The project BRUNO has two main goals:

  1. To provide several word-to-concept monolingual databases (i.e., encoding or reader's dictionaries). These dictionaries are expected to be used in language-based shallow UNLization, i.e., in generating UNL graphs out of natural language documents, especially through IAN.
  2. To find concepts that are not enclosed in the WordNet3.0 and should be incorporated to the UNL Dictionary.

The repository

BRUNO is language dependent. Every language has its own set of entries to be addressed. The list of entries is provided in one of the following ways:

  • Dictionary-based. The list corresponds to the nominata (i.e., to the list of headwords) of prestigious monolingual dictionaries, organized according to the frequency of use[1]
  • Corpus-based. The list is extracted from a corpus considered to be representative of the standard written language[2].

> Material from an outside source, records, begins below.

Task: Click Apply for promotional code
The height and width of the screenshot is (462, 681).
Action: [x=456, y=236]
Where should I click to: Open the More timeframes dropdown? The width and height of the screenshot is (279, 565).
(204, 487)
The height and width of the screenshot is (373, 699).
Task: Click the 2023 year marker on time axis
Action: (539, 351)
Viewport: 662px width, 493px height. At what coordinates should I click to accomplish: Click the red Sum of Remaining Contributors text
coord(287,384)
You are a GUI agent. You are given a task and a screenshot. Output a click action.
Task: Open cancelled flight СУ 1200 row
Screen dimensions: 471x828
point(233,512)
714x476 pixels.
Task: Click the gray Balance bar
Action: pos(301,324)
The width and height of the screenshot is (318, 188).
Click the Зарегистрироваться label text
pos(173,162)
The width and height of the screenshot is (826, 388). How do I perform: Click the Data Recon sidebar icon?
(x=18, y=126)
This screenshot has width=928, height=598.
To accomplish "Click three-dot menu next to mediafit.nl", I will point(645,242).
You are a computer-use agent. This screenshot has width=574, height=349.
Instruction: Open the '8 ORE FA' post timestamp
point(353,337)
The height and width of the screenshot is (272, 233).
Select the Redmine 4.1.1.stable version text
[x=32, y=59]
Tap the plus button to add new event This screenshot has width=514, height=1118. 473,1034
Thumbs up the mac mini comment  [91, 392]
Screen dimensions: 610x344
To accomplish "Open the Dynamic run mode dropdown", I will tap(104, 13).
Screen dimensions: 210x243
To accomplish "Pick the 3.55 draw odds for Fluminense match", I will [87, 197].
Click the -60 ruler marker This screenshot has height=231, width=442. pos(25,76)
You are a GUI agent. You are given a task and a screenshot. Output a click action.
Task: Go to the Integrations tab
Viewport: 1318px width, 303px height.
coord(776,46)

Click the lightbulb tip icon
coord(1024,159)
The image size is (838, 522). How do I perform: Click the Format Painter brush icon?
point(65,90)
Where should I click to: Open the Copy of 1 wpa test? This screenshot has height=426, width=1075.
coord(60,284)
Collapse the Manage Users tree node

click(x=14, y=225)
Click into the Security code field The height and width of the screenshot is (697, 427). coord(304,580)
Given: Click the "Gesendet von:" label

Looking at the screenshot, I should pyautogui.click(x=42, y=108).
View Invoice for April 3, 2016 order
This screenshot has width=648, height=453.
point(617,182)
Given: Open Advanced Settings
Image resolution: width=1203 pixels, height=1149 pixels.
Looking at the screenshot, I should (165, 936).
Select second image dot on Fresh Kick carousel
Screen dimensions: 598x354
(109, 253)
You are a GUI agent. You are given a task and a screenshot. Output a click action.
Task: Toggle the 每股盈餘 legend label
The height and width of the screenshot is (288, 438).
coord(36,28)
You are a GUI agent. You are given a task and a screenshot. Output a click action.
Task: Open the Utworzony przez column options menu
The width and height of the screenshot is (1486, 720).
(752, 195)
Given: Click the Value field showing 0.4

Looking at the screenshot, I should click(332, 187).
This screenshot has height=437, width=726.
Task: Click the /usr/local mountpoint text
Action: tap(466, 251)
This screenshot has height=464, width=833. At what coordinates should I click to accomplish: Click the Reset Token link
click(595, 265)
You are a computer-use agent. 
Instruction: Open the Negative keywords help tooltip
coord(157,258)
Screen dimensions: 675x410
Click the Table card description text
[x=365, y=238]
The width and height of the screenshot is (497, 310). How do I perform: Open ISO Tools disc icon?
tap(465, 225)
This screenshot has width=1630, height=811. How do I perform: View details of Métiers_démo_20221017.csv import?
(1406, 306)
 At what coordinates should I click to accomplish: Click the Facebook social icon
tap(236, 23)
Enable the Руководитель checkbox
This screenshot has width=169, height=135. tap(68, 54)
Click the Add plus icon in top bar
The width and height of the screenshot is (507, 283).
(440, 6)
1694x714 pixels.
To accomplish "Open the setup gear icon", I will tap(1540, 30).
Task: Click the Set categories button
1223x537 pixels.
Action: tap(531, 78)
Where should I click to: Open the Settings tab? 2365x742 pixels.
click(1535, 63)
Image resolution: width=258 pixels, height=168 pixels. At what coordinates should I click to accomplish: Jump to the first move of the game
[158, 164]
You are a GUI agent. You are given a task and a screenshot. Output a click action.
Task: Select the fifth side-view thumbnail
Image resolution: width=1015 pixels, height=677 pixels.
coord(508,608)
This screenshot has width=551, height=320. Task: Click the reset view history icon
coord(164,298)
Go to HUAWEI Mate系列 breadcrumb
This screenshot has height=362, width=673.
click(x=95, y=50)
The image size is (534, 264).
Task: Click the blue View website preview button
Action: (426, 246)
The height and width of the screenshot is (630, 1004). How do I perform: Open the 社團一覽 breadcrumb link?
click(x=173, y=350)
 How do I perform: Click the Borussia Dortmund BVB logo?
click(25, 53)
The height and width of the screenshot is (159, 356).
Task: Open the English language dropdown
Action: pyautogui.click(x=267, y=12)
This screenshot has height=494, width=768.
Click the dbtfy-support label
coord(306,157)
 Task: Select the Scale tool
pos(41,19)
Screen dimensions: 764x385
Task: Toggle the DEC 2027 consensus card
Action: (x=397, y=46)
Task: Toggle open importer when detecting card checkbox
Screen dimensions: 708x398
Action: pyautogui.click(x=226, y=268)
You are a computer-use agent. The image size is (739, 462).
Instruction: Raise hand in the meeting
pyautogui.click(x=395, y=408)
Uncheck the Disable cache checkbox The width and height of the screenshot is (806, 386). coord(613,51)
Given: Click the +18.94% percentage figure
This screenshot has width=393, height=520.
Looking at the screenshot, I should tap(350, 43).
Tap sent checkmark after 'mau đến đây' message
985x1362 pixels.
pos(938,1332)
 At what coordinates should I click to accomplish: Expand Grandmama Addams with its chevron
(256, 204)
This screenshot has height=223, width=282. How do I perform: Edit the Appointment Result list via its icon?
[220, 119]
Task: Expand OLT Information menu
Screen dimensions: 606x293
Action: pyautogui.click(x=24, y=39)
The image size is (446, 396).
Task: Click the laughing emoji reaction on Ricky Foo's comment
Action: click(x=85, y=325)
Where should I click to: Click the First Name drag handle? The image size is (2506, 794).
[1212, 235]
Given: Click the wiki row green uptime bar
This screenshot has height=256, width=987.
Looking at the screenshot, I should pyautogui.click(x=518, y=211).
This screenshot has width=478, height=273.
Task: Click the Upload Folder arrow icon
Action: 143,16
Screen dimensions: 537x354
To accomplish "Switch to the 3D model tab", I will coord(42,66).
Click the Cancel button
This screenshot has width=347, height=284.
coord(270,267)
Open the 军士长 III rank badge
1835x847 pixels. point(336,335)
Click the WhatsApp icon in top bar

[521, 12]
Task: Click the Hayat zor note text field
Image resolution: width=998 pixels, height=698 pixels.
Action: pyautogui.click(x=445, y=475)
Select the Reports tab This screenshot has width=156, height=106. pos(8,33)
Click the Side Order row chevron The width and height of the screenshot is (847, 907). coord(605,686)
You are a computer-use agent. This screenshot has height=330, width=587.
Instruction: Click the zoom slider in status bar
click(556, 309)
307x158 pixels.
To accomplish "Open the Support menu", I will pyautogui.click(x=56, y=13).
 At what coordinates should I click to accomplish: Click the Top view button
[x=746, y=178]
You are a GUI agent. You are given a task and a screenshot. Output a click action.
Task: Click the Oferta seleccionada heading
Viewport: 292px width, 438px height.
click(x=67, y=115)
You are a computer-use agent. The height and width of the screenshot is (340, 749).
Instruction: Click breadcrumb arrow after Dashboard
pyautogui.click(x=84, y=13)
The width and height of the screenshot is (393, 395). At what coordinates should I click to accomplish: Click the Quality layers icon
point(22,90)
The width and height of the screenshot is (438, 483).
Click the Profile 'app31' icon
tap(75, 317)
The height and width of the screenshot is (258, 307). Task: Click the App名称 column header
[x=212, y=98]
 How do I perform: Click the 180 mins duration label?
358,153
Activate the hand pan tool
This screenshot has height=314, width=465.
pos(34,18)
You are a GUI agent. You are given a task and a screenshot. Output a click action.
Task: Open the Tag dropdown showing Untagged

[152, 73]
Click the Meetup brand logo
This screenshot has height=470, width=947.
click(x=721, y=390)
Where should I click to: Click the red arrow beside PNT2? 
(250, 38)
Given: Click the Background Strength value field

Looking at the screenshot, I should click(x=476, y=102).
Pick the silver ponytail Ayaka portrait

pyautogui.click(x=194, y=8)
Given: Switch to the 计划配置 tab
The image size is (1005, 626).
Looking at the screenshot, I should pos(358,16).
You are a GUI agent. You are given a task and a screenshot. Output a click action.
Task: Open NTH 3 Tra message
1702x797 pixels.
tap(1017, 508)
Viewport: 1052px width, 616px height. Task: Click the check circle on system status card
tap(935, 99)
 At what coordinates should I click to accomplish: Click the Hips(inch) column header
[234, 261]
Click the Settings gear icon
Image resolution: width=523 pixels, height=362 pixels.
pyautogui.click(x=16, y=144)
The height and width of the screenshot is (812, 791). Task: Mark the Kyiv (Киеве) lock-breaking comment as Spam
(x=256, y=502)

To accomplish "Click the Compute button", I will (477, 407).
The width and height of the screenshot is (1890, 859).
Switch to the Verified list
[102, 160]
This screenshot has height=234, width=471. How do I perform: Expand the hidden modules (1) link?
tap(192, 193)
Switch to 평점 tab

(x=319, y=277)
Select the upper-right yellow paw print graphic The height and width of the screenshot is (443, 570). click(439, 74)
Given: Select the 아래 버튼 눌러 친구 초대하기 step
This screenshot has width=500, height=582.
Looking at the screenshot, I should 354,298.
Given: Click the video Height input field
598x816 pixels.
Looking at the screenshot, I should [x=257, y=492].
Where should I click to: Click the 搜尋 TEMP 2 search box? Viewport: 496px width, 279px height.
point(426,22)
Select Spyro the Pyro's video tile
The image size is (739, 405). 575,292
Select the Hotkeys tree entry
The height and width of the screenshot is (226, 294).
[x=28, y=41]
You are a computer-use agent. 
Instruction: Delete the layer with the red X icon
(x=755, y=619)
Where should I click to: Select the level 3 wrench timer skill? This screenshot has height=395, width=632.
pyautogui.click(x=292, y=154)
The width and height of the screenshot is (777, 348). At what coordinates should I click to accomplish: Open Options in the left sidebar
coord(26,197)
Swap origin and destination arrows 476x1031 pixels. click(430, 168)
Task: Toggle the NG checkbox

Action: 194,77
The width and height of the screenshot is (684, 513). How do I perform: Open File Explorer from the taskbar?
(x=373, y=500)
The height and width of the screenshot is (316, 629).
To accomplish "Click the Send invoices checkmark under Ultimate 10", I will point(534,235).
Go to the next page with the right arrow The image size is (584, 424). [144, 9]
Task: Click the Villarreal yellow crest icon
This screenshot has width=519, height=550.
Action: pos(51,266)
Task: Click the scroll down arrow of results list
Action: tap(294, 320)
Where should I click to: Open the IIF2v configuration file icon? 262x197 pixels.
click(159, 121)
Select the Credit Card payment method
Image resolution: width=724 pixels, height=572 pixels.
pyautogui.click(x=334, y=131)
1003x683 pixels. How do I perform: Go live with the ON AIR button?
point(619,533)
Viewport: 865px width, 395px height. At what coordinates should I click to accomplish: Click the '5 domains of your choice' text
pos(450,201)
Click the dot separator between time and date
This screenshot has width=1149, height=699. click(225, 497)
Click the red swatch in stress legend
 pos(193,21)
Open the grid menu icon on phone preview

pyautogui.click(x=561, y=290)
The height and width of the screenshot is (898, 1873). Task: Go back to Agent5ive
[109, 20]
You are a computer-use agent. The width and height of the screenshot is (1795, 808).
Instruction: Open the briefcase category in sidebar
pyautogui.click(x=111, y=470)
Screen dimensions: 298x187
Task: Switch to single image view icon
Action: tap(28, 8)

In both cases, the list must be lemmatized. Only the lemmas are used as headwords in the dictionary.

Structure

BRUNO is divided into 6 different subprojects according to the frequency of use of the lemmas.

Repository # of lemmas[3]
BRUNO-A1 2,000
BRUNO-A2 3,000
BRUNO-B1 5,000
BRUNO-B2 5,000
BRUNO-C1 5,000
BRUNO-C2 5,000

Methodology

BRUNO is open to all languages, except to English, for which it is expected to be already finished. As in any UNLization project, we expect users to link natural language lemmas to UW's. This process must take into consideration the following:

  • The UW always represent an open-class category (noun, adjective, adverb or verb). Prepositions, conjunctions, articles, interjections, etc. are not mapped into UW's, but must be included (and treated) in the NL-UNL Dictionary. On the other hand, all nouns, adjectives, adverbs and verbs must be associated to at least one UW. If the UW does not exist yet, it should be proposed to be incorporated to the UNL Dictionary.
  • There should be as many lemmas as different morphological behavior (part-of-speech, gender, number, inflections, etc.). The word "book", in English, should correspond to two lemmas: "book" as a noun, and "book" as a verb. The noun "livre", in French, should correspond to two lemmas: "livre" as a noun masculine (="book"), and "livre" as a noun feminine (="pound"). The verb "haver", in Portuguese, should correspond to two lemmas: "haver" (auxiliary verb inflected in all verb forms) and "haver" (main verb inflected only in the 3rd person, i.e., defective).
  • The same lemma may be associated to more than one UW, i.e., lemmas should not be proliferated according to their semantic value (but only according to their morphological behavior). The noun "book", in English, should correspond to one single lemma, despite of its several possible meanings, which must be all associated to the same entry.

Notes

  1. The frequency of use is not often informed by ordinary dictionaries but may be inferred from the several distributions of the same dictionary: basic, intermediate or advanced, for instance.
  2. This corpus can be either an existing reputable corpus or a new corpus compiled according to the criteria defined at NC.
  3. The lemmas must be ordered according to the frequency of use. In that sense, BRUNO-A1 deals with the most frequent lemmas from 1 to 2,000. BRUNO-A2 deals with the most frequent lemmas from 2,001 to 5,000. BRUNO-B1 deals with the most frequent lemmas from 5,001 to 10,000. And so on.